*REQUIRED ACTION*. Search the material for lines containing the word "computer", and copy each one.

*RECORDS FOR THIS TASK*.
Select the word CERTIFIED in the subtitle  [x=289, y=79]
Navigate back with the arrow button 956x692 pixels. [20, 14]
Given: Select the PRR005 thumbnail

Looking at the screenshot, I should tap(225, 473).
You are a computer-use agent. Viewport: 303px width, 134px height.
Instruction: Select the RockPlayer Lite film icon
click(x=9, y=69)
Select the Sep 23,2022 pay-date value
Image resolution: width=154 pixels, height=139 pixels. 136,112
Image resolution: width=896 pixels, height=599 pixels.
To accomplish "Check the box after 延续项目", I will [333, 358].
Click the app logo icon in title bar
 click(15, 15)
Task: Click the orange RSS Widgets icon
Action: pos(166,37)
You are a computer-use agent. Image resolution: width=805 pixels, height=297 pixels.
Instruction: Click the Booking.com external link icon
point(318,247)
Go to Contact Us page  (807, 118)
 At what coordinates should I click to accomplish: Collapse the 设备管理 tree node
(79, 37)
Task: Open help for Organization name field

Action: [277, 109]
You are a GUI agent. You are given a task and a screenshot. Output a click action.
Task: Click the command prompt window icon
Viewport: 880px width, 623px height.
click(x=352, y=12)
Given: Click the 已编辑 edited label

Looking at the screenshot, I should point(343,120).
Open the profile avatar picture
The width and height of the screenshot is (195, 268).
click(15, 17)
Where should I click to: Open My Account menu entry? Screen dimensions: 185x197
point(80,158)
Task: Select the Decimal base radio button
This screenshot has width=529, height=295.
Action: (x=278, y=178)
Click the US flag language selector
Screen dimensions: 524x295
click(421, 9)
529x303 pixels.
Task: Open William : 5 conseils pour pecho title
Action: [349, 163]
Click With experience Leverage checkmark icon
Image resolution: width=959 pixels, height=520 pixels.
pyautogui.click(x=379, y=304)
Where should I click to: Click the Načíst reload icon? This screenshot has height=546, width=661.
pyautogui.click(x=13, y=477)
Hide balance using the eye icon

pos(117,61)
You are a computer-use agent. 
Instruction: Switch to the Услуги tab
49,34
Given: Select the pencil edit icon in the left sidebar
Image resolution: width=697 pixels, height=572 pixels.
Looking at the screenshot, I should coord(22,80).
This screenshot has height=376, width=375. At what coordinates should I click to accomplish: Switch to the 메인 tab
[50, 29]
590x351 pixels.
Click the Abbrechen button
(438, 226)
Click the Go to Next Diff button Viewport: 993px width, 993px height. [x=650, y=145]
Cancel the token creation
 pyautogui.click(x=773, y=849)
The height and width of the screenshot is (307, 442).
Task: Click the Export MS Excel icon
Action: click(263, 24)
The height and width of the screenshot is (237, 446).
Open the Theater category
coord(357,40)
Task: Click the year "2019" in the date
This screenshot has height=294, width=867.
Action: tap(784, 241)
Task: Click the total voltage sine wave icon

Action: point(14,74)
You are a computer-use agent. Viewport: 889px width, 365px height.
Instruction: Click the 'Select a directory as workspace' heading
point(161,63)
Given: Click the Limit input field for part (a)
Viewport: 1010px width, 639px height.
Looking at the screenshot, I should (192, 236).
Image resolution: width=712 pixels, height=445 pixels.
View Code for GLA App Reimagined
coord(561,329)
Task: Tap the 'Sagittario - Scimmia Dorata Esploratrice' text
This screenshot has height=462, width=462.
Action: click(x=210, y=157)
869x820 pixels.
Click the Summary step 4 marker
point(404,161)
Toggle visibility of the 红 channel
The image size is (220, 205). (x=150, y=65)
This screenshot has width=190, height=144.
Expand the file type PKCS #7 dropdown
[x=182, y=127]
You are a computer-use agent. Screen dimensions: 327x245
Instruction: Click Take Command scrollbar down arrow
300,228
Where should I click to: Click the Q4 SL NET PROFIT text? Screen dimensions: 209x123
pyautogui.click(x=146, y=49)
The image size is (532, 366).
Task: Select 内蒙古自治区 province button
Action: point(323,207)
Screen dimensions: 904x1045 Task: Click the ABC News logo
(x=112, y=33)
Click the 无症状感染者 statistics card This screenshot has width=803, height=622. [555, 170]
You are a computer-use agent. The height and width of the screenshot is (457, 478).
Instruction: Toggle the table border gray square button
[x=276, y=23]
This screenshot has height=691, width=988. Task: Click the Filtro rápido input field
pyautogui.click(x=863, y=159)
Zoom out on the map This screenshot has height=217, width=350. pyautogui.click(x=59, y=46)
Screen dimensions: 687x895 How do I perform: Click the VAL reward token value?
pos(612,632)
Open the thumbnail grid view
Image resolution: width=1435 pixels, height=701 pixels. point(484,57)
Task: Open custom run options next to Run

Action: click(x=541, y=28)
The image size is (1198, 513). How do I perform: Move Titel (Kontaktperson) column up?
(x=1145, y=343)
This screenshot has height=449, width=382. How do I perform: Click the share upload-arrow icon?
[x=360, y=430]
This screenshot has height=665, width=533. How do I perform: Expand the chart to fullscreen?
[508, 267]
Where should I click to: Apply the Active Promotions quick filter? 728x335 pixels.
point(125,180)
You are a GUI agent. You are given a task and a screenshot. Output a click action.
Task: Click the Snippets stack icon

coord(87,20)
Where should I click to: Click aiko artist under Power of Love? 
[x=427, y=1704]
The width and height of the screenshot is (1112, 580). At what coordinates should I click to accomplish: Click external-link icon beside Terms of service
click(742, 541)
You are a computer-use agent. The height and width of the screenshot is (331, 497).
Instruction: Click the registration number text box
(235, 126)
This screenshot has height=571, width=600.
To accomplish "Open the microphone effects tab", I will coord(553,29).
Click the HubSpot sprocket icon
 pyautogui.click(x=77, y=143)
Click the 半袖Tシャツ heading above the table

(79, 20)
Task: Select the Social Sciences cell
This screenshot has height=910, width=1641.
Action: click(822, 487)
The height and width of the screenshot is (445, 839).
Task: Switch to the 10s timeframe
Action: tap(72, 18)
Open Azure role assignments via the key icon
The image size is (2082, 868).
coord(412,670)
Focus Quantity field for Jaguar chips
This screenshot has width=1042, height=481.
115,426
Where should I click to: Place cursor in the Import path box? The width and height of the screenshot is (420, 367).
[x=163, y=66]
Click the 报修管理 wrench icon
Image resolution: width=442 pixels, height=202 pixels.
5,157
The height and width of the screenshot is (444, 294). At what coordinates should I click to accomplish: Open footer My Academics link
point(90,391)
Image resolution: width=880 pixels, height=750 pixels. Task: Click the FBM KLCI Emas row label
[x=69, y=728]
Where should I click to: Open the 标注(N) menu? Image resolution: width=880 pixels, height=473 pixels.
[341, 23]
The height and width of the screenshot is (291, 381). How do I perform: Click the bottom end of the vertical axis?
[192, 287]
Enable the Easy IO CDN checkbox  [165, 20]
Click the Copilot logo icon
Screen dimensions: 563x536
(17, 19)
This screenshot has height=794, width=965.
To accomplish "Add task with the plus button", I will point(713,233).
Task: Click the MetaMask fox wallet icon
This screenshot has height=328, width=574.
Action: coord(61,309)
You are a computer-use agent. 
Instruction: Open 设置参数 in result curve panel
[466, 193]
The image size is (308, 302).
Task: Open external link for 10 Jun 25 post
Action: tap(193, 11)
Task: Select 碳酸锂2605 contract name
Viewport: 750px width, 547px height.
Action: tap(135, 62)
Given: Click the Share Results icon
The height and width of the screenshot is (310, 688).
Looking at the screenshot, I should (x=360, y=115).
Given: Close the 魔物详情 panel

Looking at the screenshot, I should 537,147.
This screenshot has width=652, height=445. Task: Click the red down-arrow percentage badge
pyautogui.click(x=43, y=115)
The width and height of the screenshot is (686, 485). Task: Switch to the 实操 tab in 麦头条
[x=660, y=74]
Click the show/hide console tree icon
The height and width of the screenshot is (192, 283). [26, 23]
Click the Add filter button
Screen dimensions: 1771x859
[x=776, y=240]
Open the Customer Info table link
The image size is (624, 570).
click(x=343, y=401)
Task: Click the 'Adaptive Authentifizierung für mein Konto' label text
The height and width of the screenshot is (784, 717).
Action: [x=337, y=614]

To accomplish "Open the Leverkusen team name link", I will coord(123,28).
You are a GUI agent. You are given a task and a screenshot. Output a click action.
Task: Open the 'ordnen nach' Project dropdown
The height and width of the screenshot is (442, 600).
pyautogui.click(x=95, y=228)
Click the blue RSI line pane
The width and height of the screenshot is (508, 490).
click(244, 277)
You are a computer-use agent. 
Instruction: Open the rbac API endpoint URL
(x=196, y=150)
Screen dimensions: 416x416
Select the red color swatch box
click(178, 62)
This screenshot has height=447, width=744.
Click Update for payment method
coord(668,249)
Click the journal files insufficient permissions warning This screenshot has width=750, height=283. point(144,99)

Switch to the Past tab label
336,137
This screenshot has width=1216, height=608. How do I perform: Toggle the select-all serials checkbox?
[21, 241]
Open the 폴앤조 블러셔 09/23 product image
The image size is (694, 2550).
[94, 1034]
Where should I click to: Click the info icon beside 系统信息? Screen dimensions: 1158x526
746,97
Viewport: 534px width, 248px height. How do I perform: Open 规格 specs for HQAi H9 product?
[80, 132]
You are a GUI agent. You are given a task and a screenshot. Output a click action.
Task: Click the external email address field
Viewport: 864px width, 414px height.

*ANSWER*.
You are a computer-use agent. Viewport: 303px width, 134px height.
You are a computer-use agent. Image resolution: width=805 pixels, height=297 pixels.
You are a computer-use agent. 
You are a computer-use agent. Viewport: 889px width, 365px height.
You are a computer-use agent. Screen dimensions: 327x245
You are a computer-use agent. The height and width of the screenshot is (457, 478).
You are a computer-use agent. The height and width of the screenshot is (331, 497).
You are a computer-use agent. 
You are a computer-use agent. 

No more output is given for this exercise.